目の前で魔術を見せる際、彼は詠唱などしない。

つまり、基本的に無詠唱という事だ。


想像してみて、爆裂魔術が限定的な理由は判った。

1人で使ったら身の側で炸裂する訳だし、本当にただの自殺だ。

集団で使うにしても、誰かタイミングを間違えたら近くの術者を巻き込んで吹っ飛ぶとか…、それはもうただのコントだ。

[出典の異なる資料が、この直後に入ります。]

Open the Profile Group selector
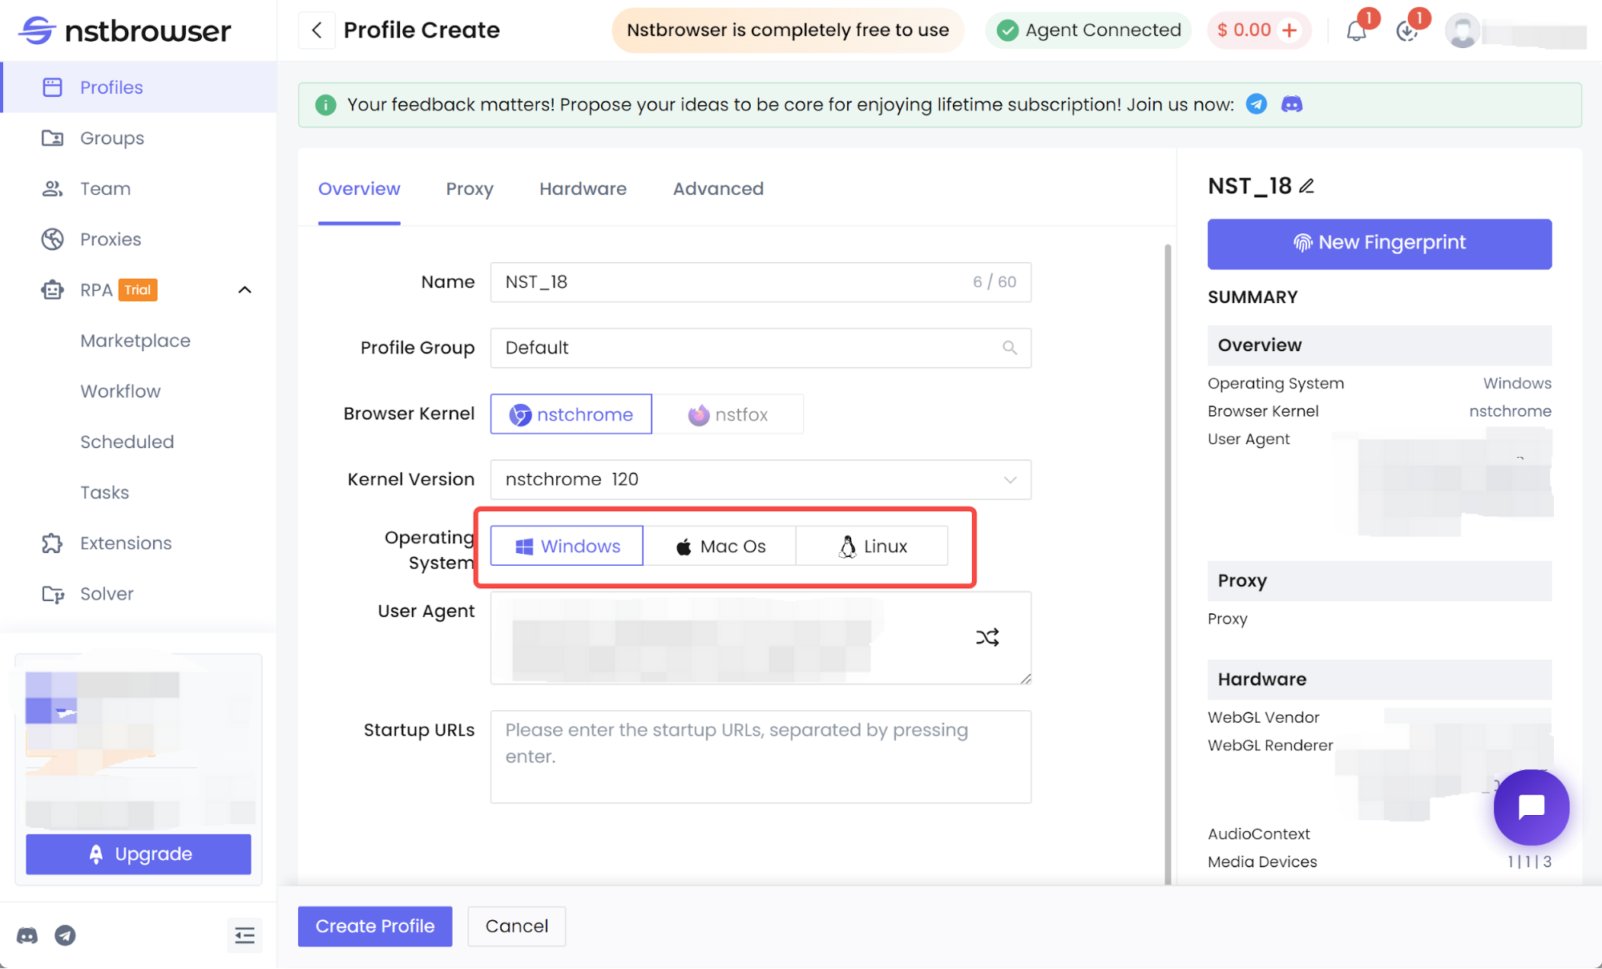Viewport: 1602px width, 969px height. [x=760, y=348]
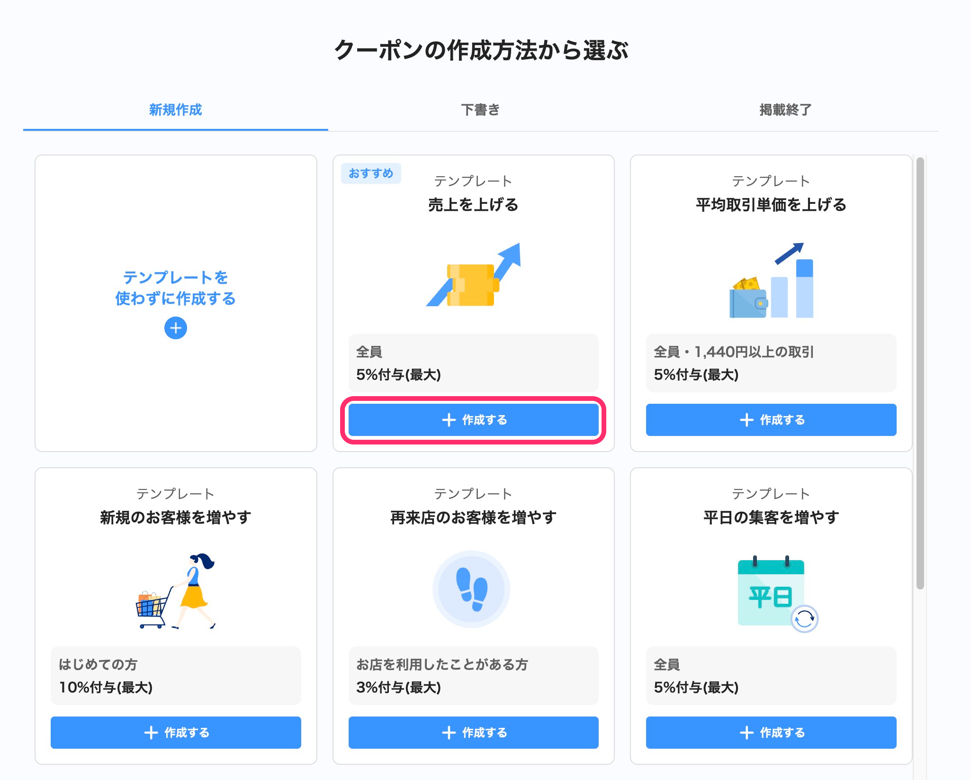Image resolution: width=971 pixels, height=780 pixels.
Task: Click テンプレートを使わずに作成する link text
Action: [175, 288]
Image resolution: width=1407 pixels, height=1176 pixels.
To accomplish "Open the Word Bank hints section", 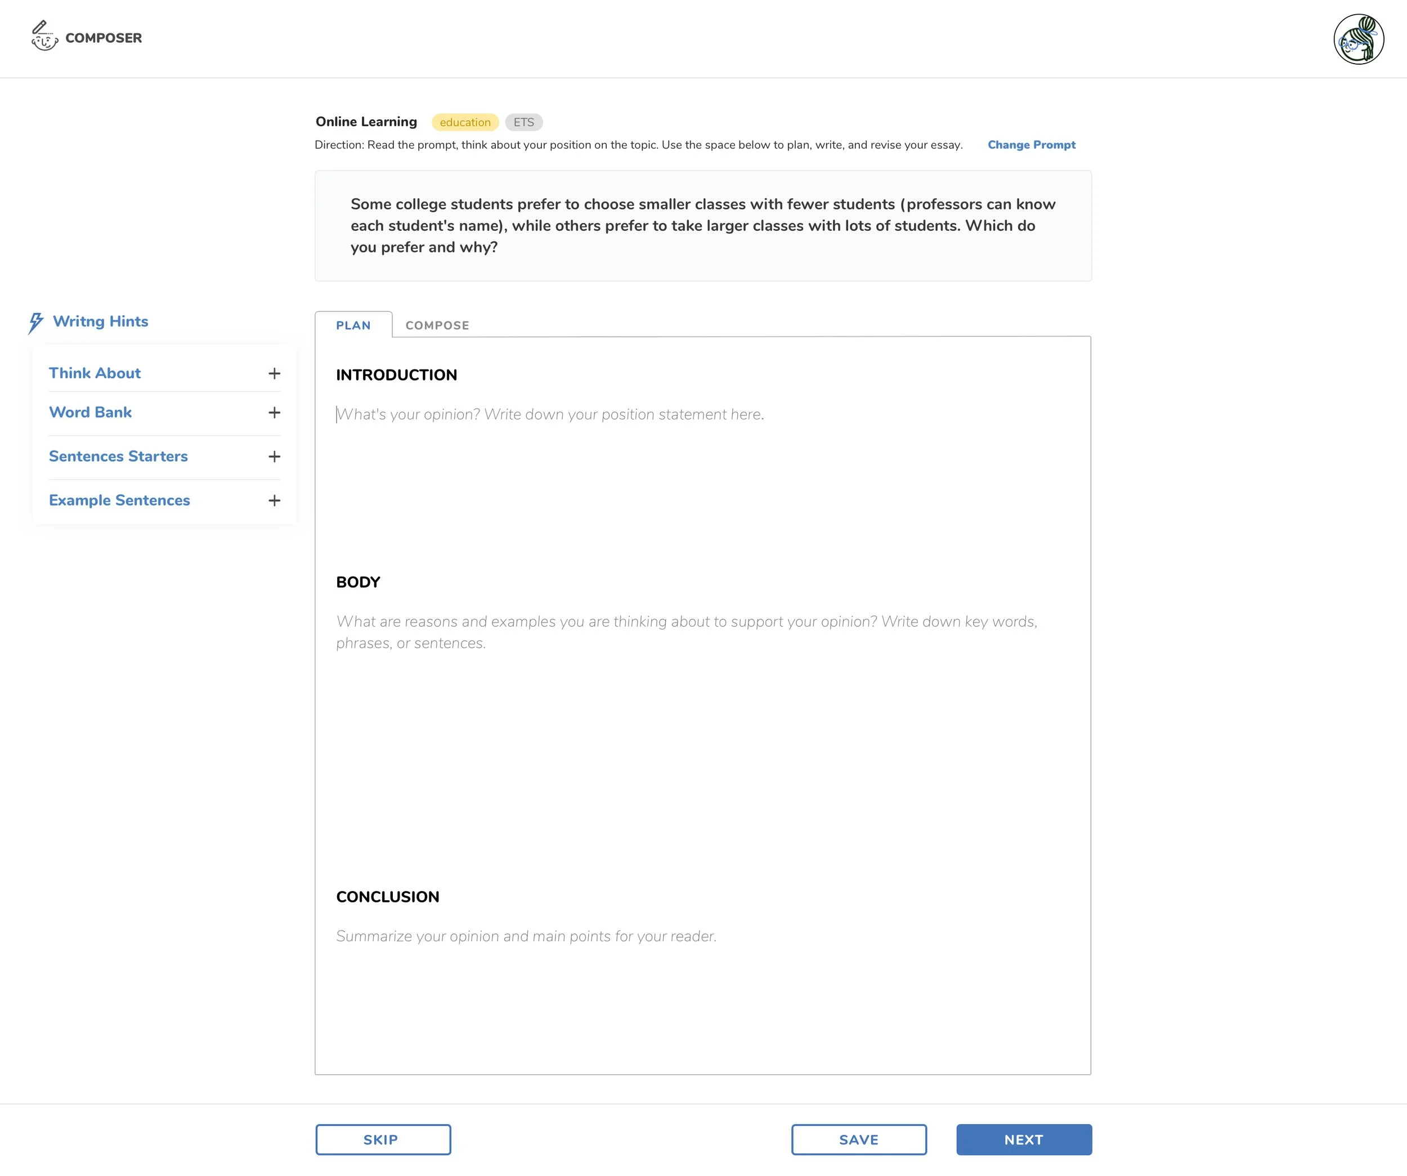I will coord(90,413).
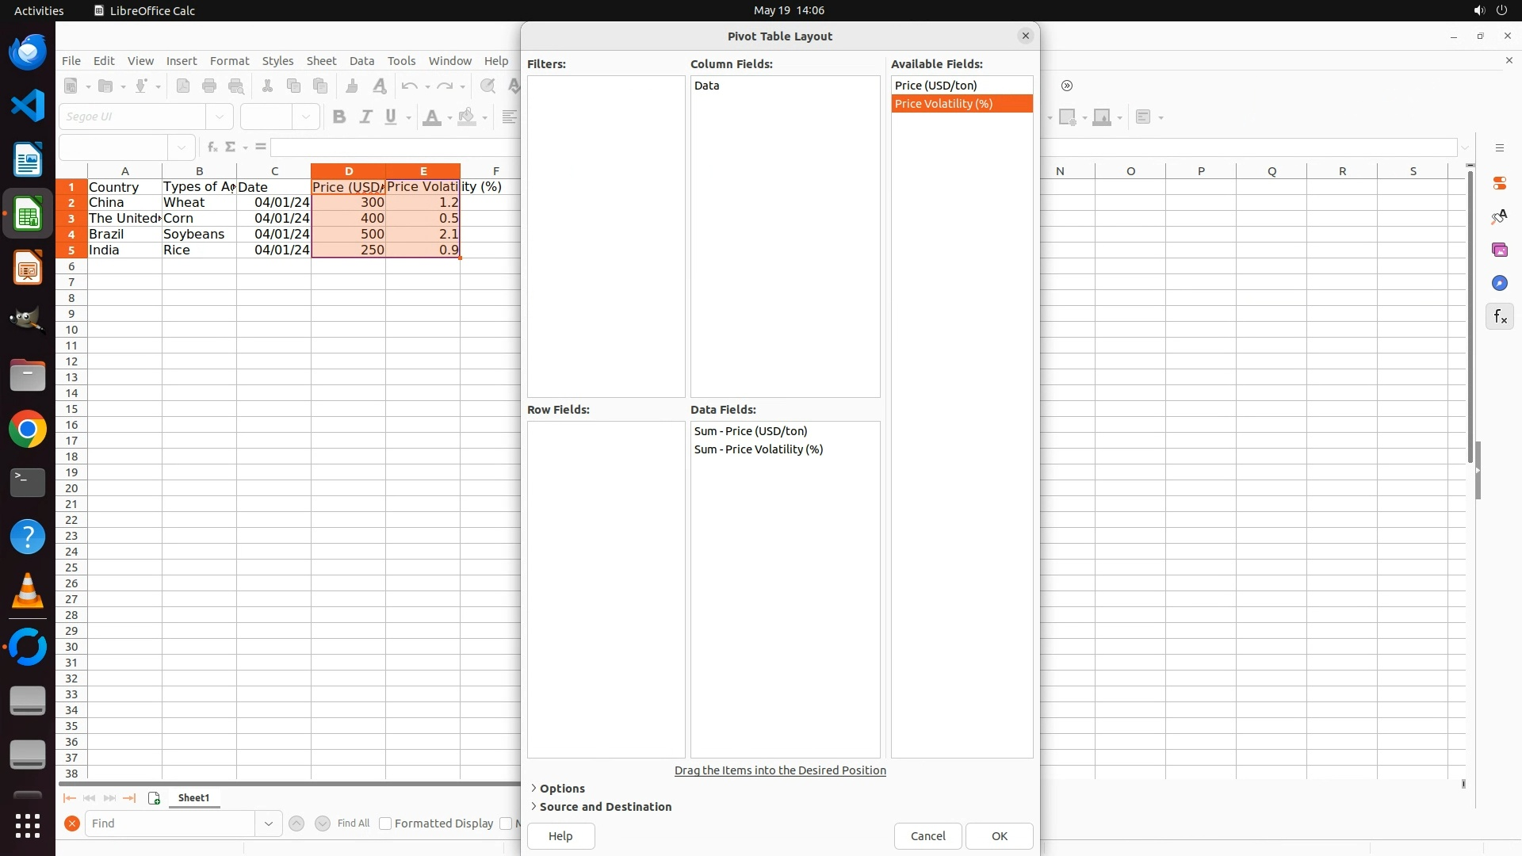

「身の側に発現させて撃ち出せば良いのだから、わざわざ人数を使い、あえて遠くに発現させる意味はほとんどない訳か…。」


「いえ、身より離せば離すほど、より圧縮し威力を上げてもこの身の危険がなくなりますから遠くに発現させる意味はありますよ。」


つい口から出た疑問に答えてくれる。


火の魔術を左右同時に発現させると身の側より離れる事で威力を上げれるらしい。

その為、マーレル君は同時発現を練習してるとの事。


身の側では耐えられない熱さの威力でも遠くなら問題ないという訳だ…。


…なるほど。

燃えないローブを着ている理由が苦笑混じりに判る…。

"夏場のラーメン屋さんよりキツそうだ…。"


なんとなく火炎放射器を想像してみたが、つまりはそう言う意図の魔術であるのだろう。

どの程度の速度で距離を飛ぶのか判らないが、…確かに驚異的なはずだ。

戦場で身を焼かれ悶え苦しむ仲間を見たら戦意をごっそり削られる事は容易に想像出来る…。

なんなら取り乱し燃えながら誰かにすがり付く…。

きっと、阿鼻叫喚の地獄絵図…。

想像に寒気が襲った。


「そもそも戦場で求められる程の魔術を扱える者はほとんど居ません。魔術は使えても、戦場で求められる威力の体内魔素の圧縮を出来ないのです。魔術師団で戦況を覆した事は一度や二度ではありません。王国内の狭き門、選ばれし最強の魔術師団。…我らはそう呼ばれています。」


目には幼い子供が胸を誇らしげに張っている。

どこか微笑ましく眺めていると…。


「それゆえに魔術師は戦場で真っ先に狙われます。」


なにかを思い出したのか、悲しそうに呟いた。


僕の視線に気が付くと気を取り直したように僕らを促した。


「威力のない物なら魔術を使える者はたくさんいます。皆さんにもきっと使えると思いますよ。体内の魔素を感じる所からはじめましょう。」



その後、悪戦苦闘するも魔術の発現どころか魔素を感じる事すら誰も出来なかった。

この調子だと、どうやら魔術を使うのは難航しそうだ。

なにか特別な力がと期待していたのだが、そうは簡単にいかないらしい。